Crisis del coronavirus

El Gobierno rechazó hace 4 meses la mascarilla al aire libre porque «lo avala la evidencia científica»

mascarilla
Pedro Sánchez.

Un mes después de imponer a los españoles la mascarilla al aire libre, el Gobierno logró convalidar este martes el decreto que establece esa obligación. El Ejecutivo alargó hasta el límite el plazo para la votación en el Congreso al no tener asegurados los apoyos que, finalmente, se garantizó gracias a una treta parlamentaria incluyendo en el texto otros asuntos como la revalorización de las pensiones con el IPC de 2021 y la contratación de sanitarios. El propio Ejecutivo, como reveló OKDIARIO, admitió que no disponía de informes científicos que justificasen la medida, que ha sido rechazada hasta por la propia Organización Mundial de la Salud (OMS). Hace cuatro meses, incluso, llegó a reconocer que la «evidencia científica» demostraba que esa medida era inútil.

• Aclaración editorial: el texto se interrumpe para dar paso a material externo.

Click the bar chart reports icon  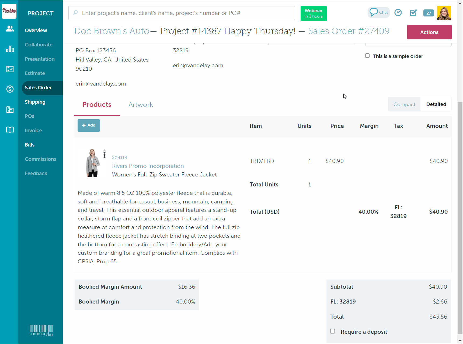coord(10,49)
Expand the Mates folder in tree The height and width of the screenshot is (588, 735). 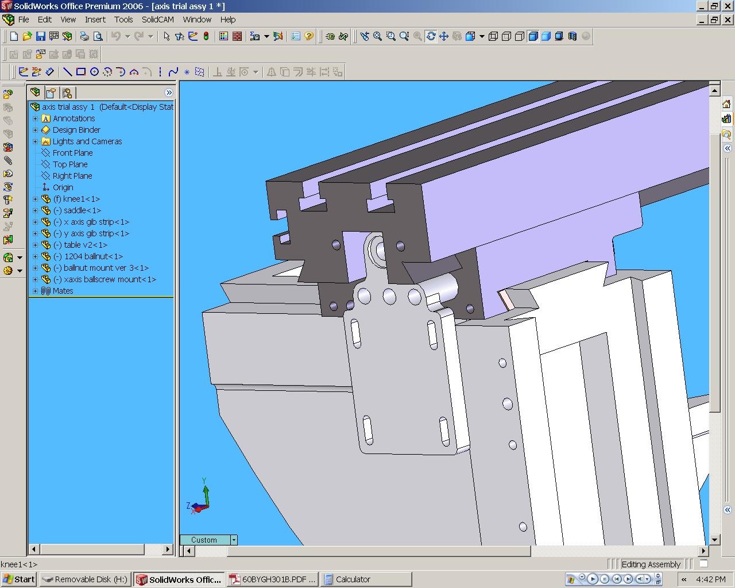click(x=36, y=291)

Así respondía el Gobierno en junio pasado a una pregunta del Grupo Parlamentario Popular, a la que ha tenido acceso este periódico. El 26 de ese mes, Sánchez eliminó la obligación de usar la mascarilla en espacios al aire libre cuando se pudiese mantener una distancia mínima de metro y medio. La decisión coincidió con la concesión de los indultos a los condenados del procés y la oposición vio en ella un intento de suavizar ante la opinión pública esos favores al separatismo. El pasado diciembre, en cambio, Sánchez volvía a imponer a los españoles esta obligación, endureciéndola todavía más. Desde entonces, sólo se puede prescindir del cubrebocas en «espacios naturales». Es decir, hay que llevarla por la calle aunque no haya nadie alrededor.

Sin expertos

«¿Ha tenido en cuenta el Gobierno algún tipo de evidencia científica o técnica para tomar la decisión de hacer que la mascarilla deje de ser obligatoria en espacios al aire libre?», preguntaron por escrito los populares, en junio. En septiembre, el Gobierno respondió justificando el fin de la medida en que «la evidencia científica mostraba un menor grado de transmisión del coronavirus SARS-CoV-2 en espacios al aire libre».

Lo llamativo de la respuesta es, además, que Sánchez avale el fin de la mascarilla en la «evidencia científica». Lo mismo que ahora utiliza para imponer todo lo contrario. «Creemos, porque así nos lo han dicho todos los presidente autonómicos, la comunidad científica y así lo creo yo, que es una buena medida», aseguró el socialista el pasado 22 de diciembre al anunciar esta medida, tras la Conferencia de Presidentes.

La realidad es que el Gobierno ni siquiera tiene informes de expertos que justifiquen la obligatoriedad de la mascarilla. En una respuesta a OKDIARIO a través del Portal de Transparencia, el Ejecutivo acabó reconociendo que tomó la decisión sin aval científico.

En concreto, el Gobierno se remite en su respuesta a dos documentos, elaborados por el propio Ministerio de Sanidad, meses antes de que un Consejo de Ministros extraordinario aprobase la medida. Se trata de informes en los que se analiza la efectividad de las medidas para el control de la transmisión. Es decir, no fueron elaborados ex profeso para evaluar el impacto de la mascarilla al aire libre.

Países como Francia o Reino Unido ya han prescindido de esta medida, que se ha demostrado claramente ineficaz para frenar los contagios. La OMS, de hecho, sólo la aconseja al aire libre si no se puede guardar la distancia mínima, que para este organismo es de un metro. Tampoco los colegios médicos la aprueban. Según el Consejo General de Colegios Oficiales de Médicos (CGCOM) el uso de la mascarilla en exteriores «tiene una efectividad mínima por sí misma».

El decreto, que ahora será tramitado como proyecto de ley por la vía de urgencia, ha sido convalidado por 162 votos a favor, frente a 153 en contra y 28 abstenciones.

Los socios del Gobierno, no obstante, dejaron claras sus discrepancias. Grupos como ERC o Bildu criticaron el «chantaje» del Gobierno por su maniobra con los pensionistas. Desde el PP, Ana Pastor también utilizó este término y recriminó que «nunca han tenido un informe científico-técnico» que avale la medida. «¿Cómo es posible que España no tenga una norma dos años después para hacer frente a una pandemia?», se ha preguntado la ex ministra de Sanidad, que ha pedido una ley de pandemias «que impida que volvamos a asistir a los espectáculos que hemos vivido, con 17 respuestas diferentes».